Instructions for the task:
Output the span of lines from the one that contains "The width and" through the end of the records, inclusive, exactly as written and free of pictures.

Dataset excerpts:
━━━

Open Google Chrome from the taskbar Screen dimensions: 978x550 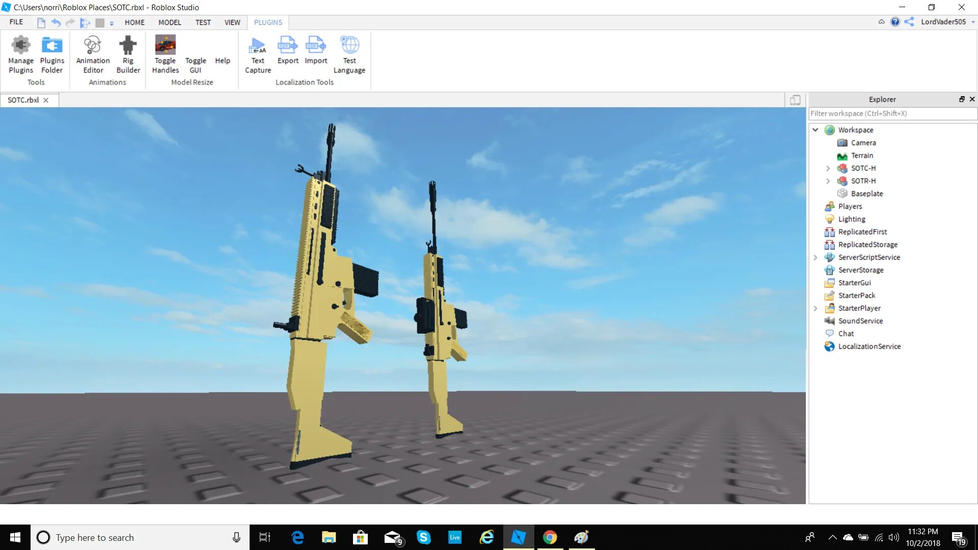coord(550,537)
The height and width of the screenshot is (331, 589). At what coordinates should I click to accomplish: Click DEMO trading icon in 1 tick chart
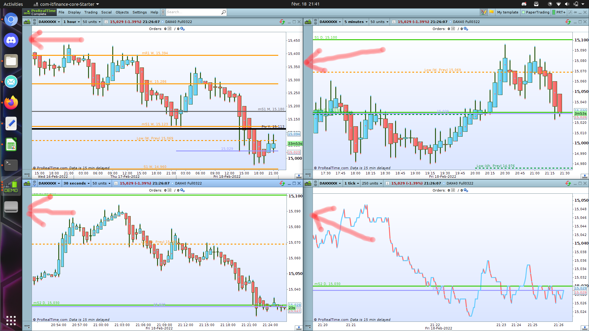(x=308, y=183)
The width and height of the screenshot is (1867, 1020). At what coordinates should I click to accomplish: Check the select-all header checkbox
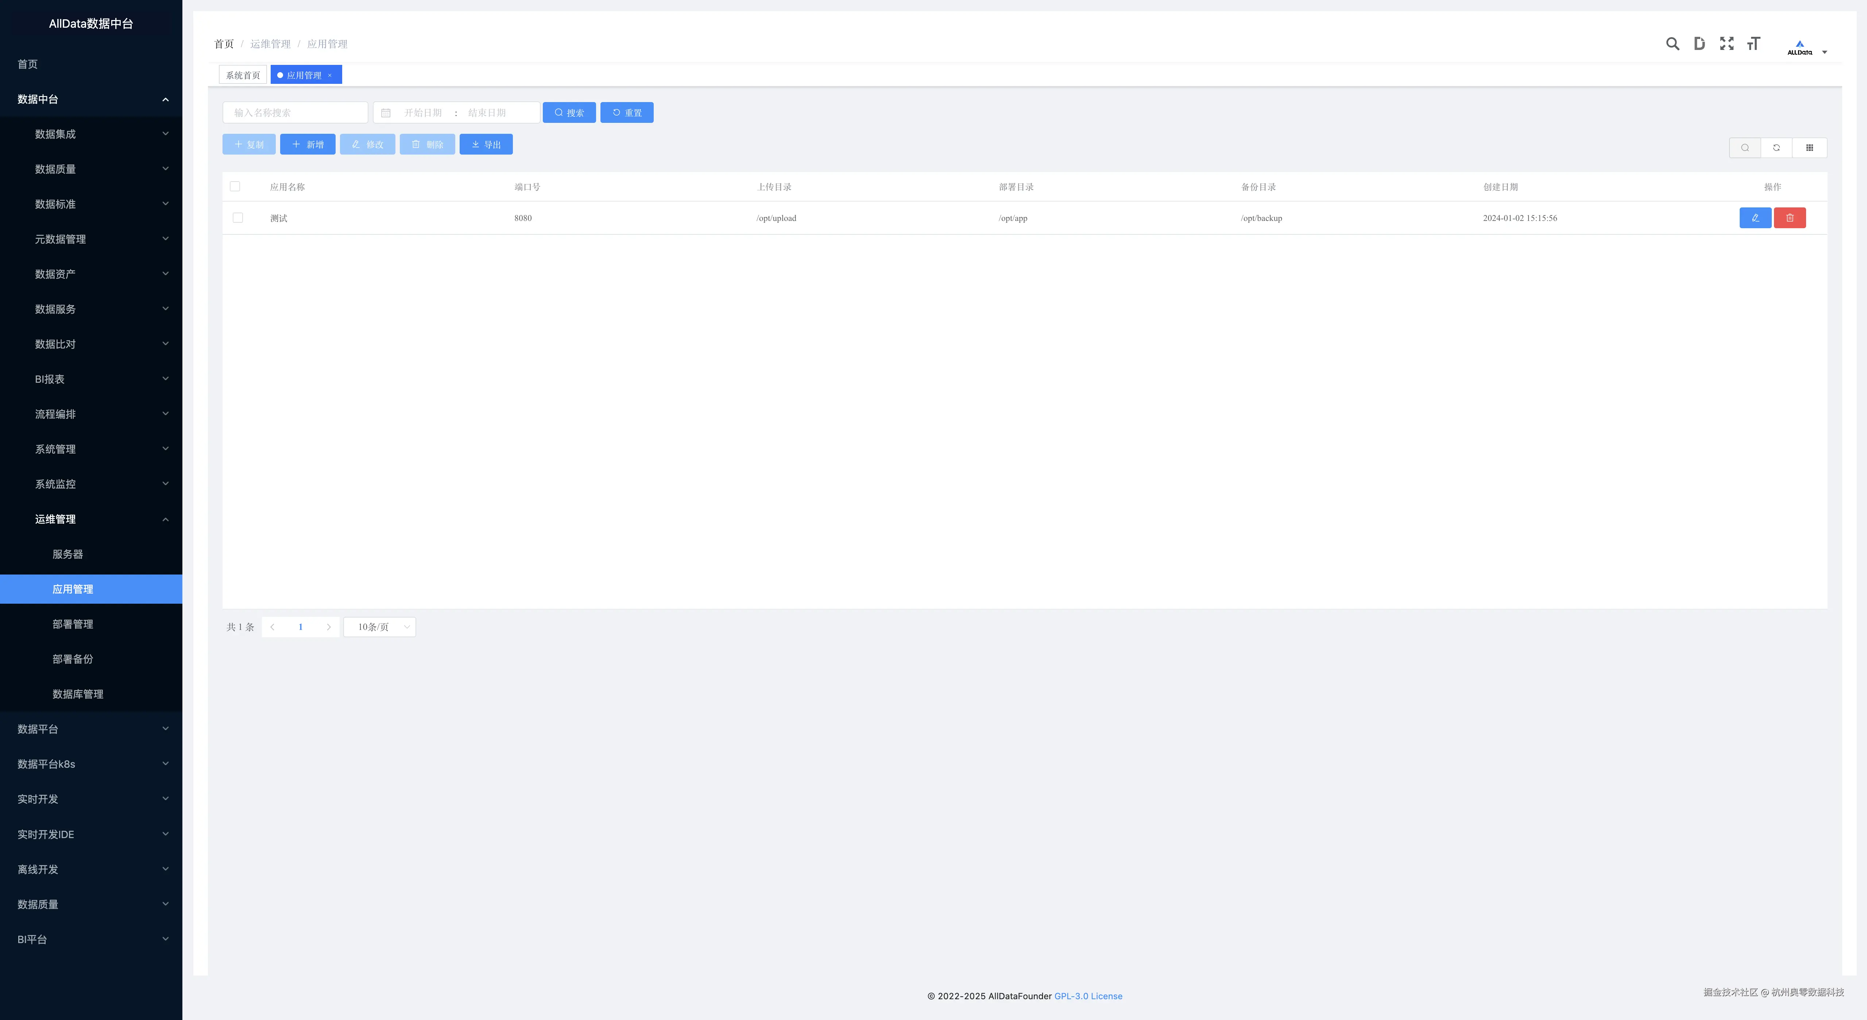235,187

━━━

Solution to this problem:
The width and height of the screenshot is (1867, 1020). At what coordinates should I click to accomplish: Check the select-all header checkbox
235,187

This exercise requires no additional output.